The Associated Press
Updated: 7:24 p.m. ET March 3, 2005WASHINGTON - The Navy plans to send the retired carrier USS America to the bottom of the Atlantic in explosive tests this spring, an end that is difficult to swallow for some who served on board.
The Navy says the effort, which will cost $22 million, will provide valuable data for the next generation of aircraft carriers, which are now in development. No warship this size or larger has ever been sunk, so there is a dearth of hard information on how well a supercarrier can survive battle damage, said Pat Dolan, a spokeswoman for Naval Sea Systems Command.
The Navy’s plan raises mixed emotions in Ed Pelletier, who served on the America as a helicopter crewman when the ship cruised the Mediterranean shortly after its commissioning in 1965.
He said he was “unhappy that a ship with that name is going to meet that fate, but happy she’ll be going down still serving the country.” Pelletier, of Poughkeepsie, N.Y., is a trustee of an association of veterans who served on the America.
Issues surrounding a vessel bearing the name of its country are often more sensitive than for other ships. In 1939, Adolf Hitler, fearful of a loss of morale among his people should Germany’s namesake ship be sunk, ordered the pocket battleship Deutschland renamed for a long-dead Prussian commander.
Up to six weeks of tests
Since its decommissioning in 1996, the America has been moored with dozens of other inactive warships at a Navy yard in Philadelphia. The Navy’s plan is to tow it to sea on April 11 — possibly stopping at Norfolk, Va. — before heading to the deep ocean, 300 miles off the Atlantic coast, for the tests, Dolan said.
There, in experiments that will last from four to six weeks, the Navy will batter the America with explosives, both underwater and above the surface, watching from afar and through monitoring devices placed on the vessel.
These explosions would presumably simulate attacks by torpedoes, cruise missiles and perhaps a small boat suicide attack like the one that damaged the destroyer USS Cole in Yemen in 2000.

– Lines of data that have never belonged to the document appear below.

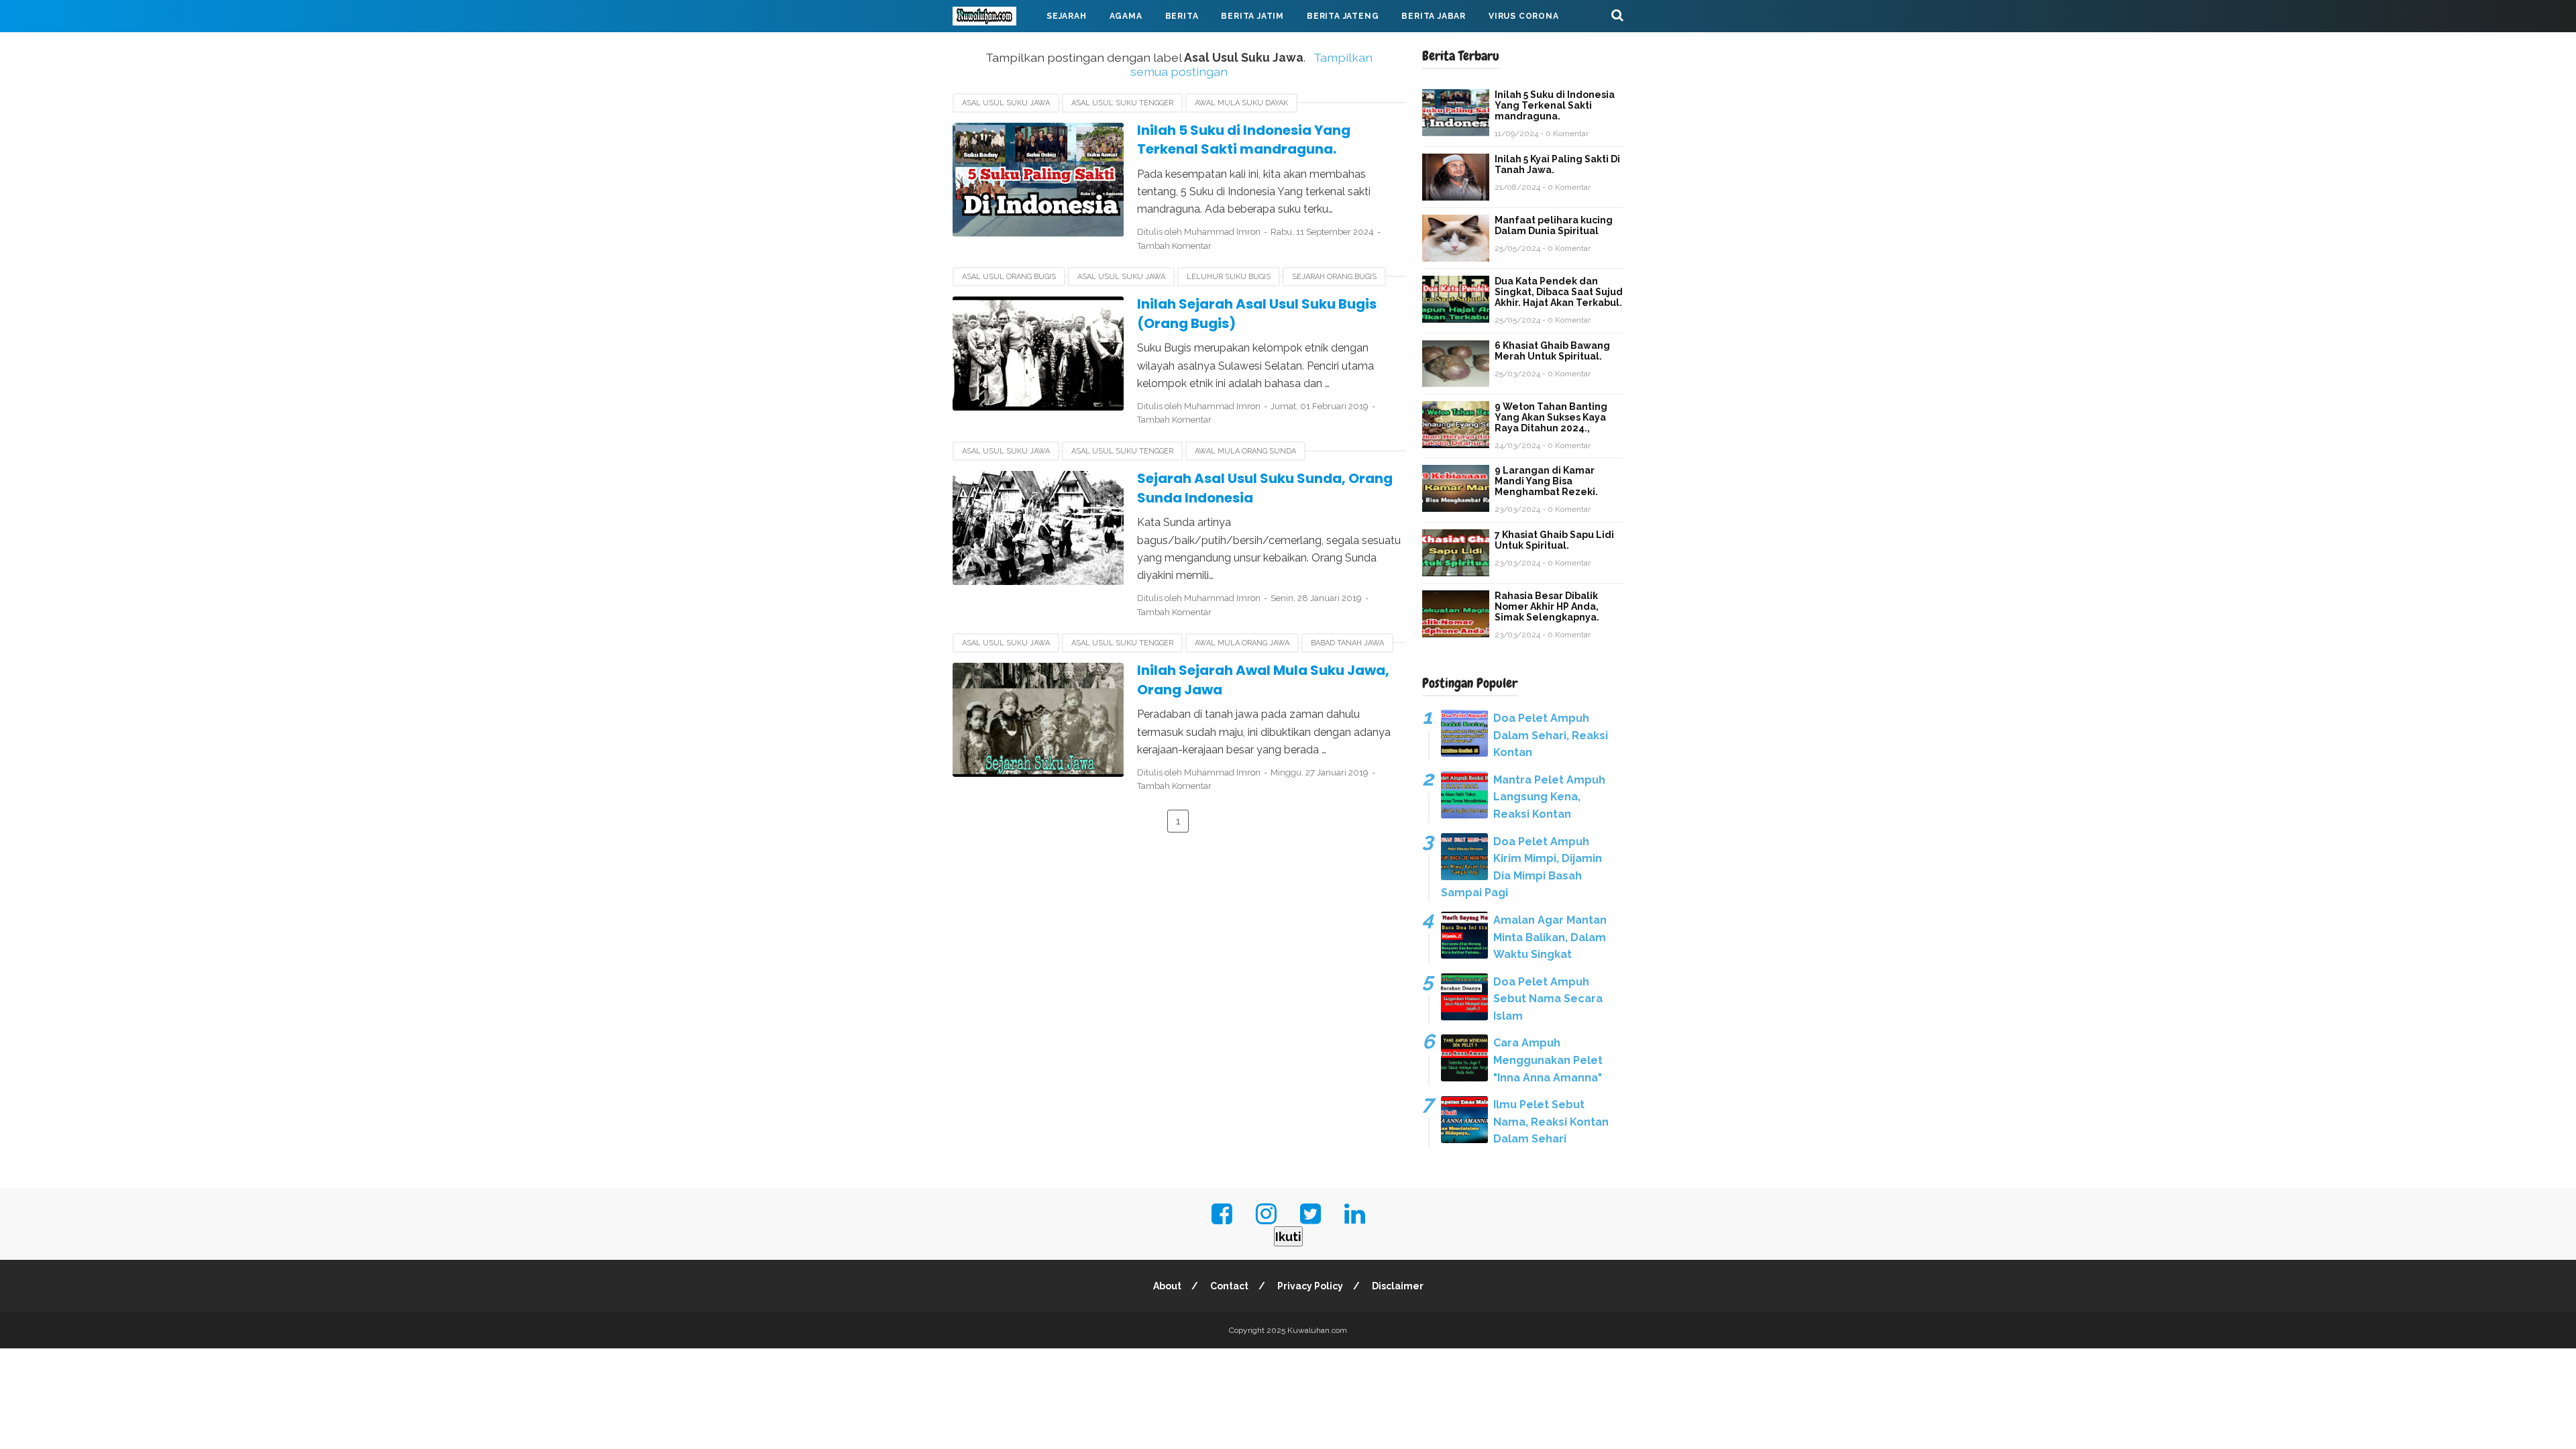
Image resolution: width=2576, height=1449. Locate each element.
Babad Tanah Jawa (1347, 643)
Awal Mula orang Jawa (1242, 643)
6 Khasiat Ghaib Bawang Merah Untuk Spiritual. (1552, 351)
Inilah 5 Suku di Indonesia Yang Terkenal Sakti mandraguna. (1243, 140)
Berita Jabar (1433, 16)
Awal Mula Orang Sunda (1245, 451)
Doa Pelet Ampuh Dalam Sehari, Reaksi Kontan (1550, 735)
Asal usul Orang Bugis (1009, 276)
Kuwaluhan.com (1317, 1330)
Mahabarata (995, 48)
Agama (1126, 16)
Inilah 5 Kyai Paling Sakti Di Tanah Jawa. (1557, 164)
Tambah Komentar (1174, 246)
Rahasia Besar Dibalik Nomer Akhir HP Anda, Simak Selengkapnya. (1547, 606)
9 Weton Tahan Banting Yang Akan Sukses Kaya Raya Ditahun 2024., (1551, 417)
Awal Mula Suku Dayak (1241, 103)
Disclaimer (1398, 1286)
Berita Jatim (1252, 16)
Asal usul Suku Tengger (1122, 103)
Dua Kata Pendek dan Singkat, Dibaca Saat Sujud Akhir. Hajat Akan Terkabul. (1559, 292)
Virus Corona (1524, 16)
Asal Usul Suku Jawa (1006, 103)
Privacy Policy (1310, 1286)
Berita (1182, 16)
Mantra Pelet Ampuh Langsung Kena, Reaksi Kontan (1549, 796)
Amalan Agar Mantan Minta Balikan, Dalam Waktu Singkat (1550, 937)
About (1167, 1286)
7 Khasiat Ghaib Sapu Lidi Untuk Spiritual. (1554, 540)
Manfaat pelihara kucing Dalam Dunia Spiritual (1554, 225)
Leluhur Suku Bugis (1229, 276)
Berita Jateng (1343, 16)
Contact (1229, 1286)
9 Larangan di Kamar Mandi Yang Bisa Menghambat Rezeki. (1546, 481)
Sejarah (1066, 16)
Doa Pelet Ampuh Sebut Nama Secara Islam (1548, 998)
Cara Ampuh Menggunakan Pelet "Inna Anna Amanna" (1548, 1059)
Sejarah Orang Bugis (1334, 276)
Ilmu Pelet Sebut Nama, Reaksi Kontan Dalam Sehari (1551, 1121)
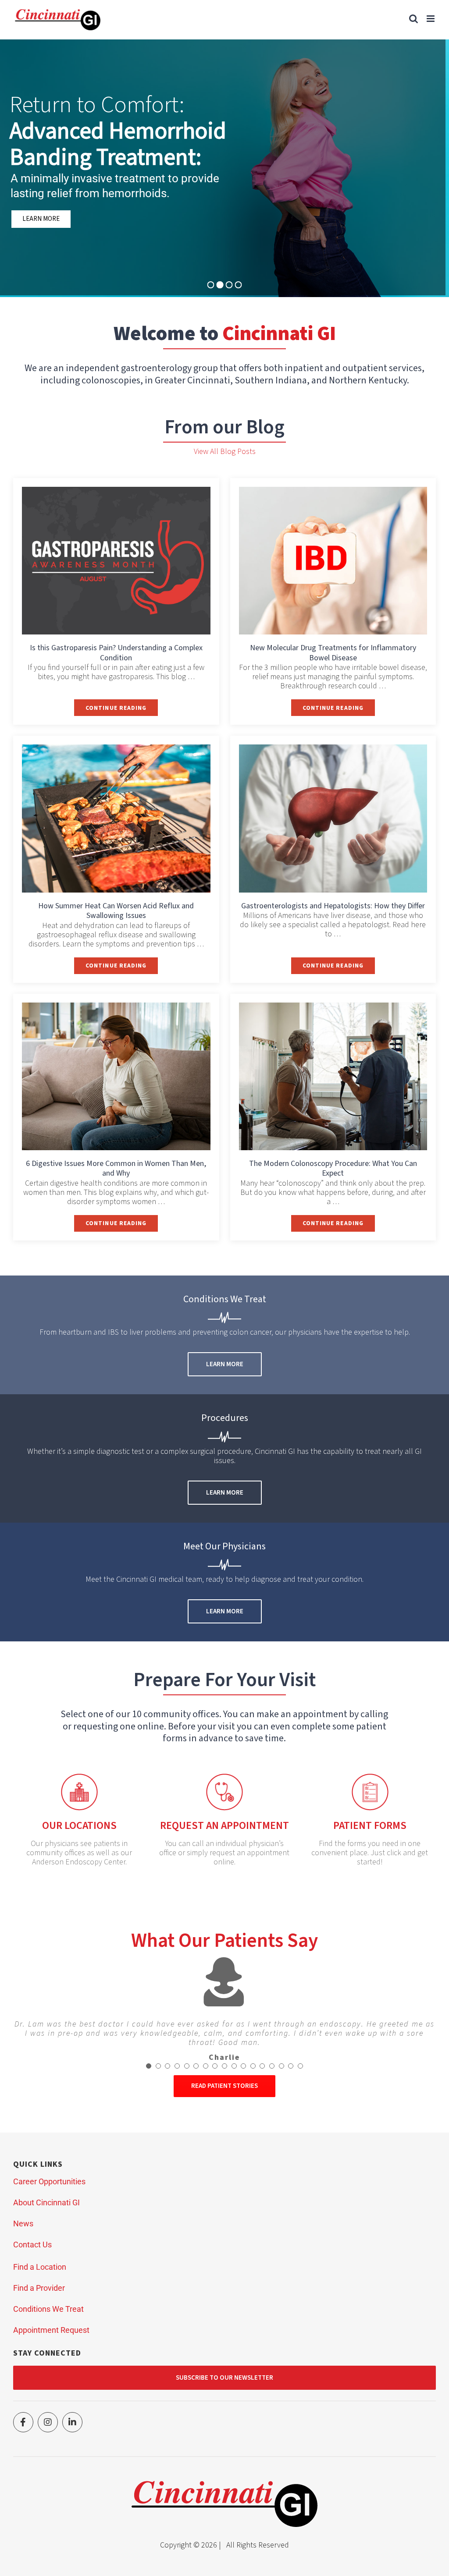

At the end, explosive scuttling charges placed to flood the ship will be detonated, and the America will begin its descent to the sea floor, more than 6,000 feet below.
The Navy has already removed some materials from the ship that could cause environmental damage after it sinks, Dolan said.
No public viewing of experiments
Certain aspects of the tests are classified, and neither America’s former crew nor the news media will be allowed to view them in person, Dolan said. The Navy does not want to give away too much information on how a carrier could be sunk, she said.
Why the America? No other retired supercarriers were available on the East Coast when the test was planned, Dolan said. The others — the Forrestal and the Saratoga — were designated as potential museums, she said.
In a letter to Pelletier’s group, Adm. John Nathman, the Navy’s second-in-command, called America’s destruction “one vital and final contribution to our national defense.”
“Ex-America’s legacy will serve as a footprint in the design of future aircraft carriers,” he wrote.
Although no larger warship has ever been sunk, bigger civilian vessels have gone down. The largest ship in the world, the supertanker Seawise Giant, was sunk by Iraqi warplanes in the Strait of Hormuz during the Iran-Iraq war in the 1980s. Fully loaded, it displaced more than half a million tons. It was later refloated and renamed.
Victim of Cold War budget cuts
The America, which is more than 1,000 feet long and displaces about 80,000 tons, exceeds the size of the Japanese World War II battleships Yamato and Musashi, and the carrier Shinano, which all displaced close to 70,000 tons. The Yamato and Musashi fell to American warplanes, the Shinano to a U.S. submarine.
The America was the third carrier of the non-nuclear Kitty Hawk class, and the first to be retired, a victim of post-Cold War budget cuts after 31 years at sea. It launched warplanes during the Vietnam War, the 1986 conflict with Libya, the first Gulf War, and over Bosnia-Herzegovina in the mid-1990s.
Pelletier and other veterans who served on the America said their farewells in a Feb. 25 ceremony at the ship in Philadelphia. Some artifacts have been removed for museums and veterans’ groups; in addition, Pelletier’s association will place a time capsule on board.
The Navy has several other carriers awaiting their fates. Environmental regulations make breaking warships up for scrap metal largely unprofitable, though some still are dismantled. The Oriskany, a smaller carrier that was commissioned in 1950, is scheduled to be sunk as an artificial reef off the coast of Pensacola, Fla., late this year.